Stenoma epicta

Scientific classification
- Domain: Eukaryota
- Kingdom: Animalia
- Phylum: Arthropoda
- Class: Insecta
- Order: Lepidoptera
- Family: Depressariidae
- Genus: Stenoma
- Species: S. epicta
- Binomial name: Stenoma epicta Walsingham, 1912

= Stenoma epicta =

- Authority: Walsingham, 1912

Species of moth

Stenoma epicta is a moth in the family Depressariidae. It was described by Lord Walsingham in 1912. It is found in Tabasco, Mexico.

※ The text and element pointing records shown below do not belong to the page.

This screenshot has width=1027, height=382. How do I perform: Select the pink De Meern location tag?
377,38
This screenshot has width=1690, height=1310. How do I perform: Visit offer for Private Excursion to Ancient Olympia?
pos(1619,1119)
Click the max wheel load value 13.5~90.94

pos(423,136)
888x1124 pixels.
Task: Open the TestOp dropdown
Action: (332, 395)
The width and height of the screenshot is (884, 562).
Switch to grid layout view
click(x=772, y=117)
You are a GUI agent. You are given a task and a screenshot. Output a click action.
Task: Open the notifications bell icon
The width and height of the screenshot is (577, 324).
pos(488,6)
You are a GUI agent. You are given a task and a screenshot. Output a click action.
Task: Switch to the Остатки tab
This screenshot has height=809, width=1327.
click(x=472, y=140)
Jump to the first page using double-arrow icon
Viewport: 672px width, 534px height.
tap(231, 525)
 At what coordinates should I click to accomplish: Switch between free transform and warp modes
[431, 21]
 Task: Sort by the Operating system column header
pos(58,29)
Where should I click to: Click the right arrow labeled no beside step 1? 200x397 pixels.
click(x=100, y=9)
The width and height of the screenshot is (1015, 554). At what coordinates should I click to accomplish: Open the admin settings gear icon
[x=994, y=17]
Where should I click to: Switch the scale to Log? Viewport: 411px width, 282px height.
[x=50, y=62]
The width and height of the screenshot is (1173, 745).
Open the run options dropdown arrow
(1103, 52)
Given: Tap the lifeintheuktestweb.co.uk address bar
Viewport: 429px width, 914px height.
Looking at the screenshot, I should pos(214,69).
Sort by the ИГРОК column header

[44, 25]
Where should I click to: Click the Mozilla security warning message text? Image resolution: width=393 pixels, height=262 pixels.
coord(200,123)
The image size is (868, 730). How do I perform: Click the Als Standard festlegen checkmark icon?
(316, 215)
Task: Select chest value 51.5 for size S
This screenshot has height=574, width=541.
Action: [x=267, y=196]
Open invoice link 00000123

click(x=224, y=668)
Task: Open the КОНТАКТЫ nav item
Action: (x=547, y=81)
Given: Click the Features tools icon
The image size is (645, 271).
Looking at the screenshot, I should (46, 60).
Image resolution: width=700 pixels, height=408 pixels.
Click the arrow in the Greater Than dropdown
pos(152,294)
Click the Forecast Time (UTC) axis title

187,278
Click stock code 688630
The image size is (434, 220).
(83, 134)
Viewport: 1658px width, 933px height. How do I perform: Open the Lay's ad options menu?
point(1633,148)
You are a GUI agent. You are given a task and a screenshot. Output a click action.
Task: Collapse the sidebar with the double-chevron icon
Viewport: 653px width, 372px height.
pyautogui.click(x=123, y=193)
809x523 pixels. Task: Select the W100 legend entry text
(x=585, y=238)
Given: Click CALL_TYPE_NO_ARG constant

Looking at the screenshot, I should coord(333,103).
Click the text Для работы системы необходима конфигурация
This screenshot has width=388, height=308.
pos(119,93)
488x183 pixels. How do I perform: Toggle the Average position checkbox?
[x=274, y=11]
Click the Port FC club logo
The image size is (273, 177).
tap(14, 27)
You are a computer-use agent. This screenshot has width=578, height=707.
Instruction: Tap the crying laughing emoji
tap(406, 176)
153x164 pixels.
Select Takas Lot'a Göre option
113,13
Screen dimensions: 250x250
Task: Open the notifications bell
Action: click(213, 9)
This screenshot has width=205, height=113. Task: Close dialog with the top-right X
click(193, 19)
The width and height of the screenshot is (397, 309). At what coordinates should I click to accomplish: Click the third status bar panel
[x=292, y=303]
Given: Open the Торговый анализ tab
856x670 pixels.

The wingspan is about 14 mm. The forewings are rather shining, white, with pale grey shading, a strong brown patch near the base of the dorsum, and a dark brown spot at the end of the cell. The pale olivaceous grey shading consists of a broad band along the dorsum, crossing the outer end of the fold, curved upward around the end of the cell, and attenuate backward to the costa, at two-thirds from the base, a costal shade, commencing at the base, extending to one-third and thence deflected obliquely outward to the fold, and an apical shade extending from the costa along the termen nearly to the tornus, and covering the cilia, the curved white transverse band which separates it from the antecedent grey shade being clearly defined. The hindwings are pale greyish.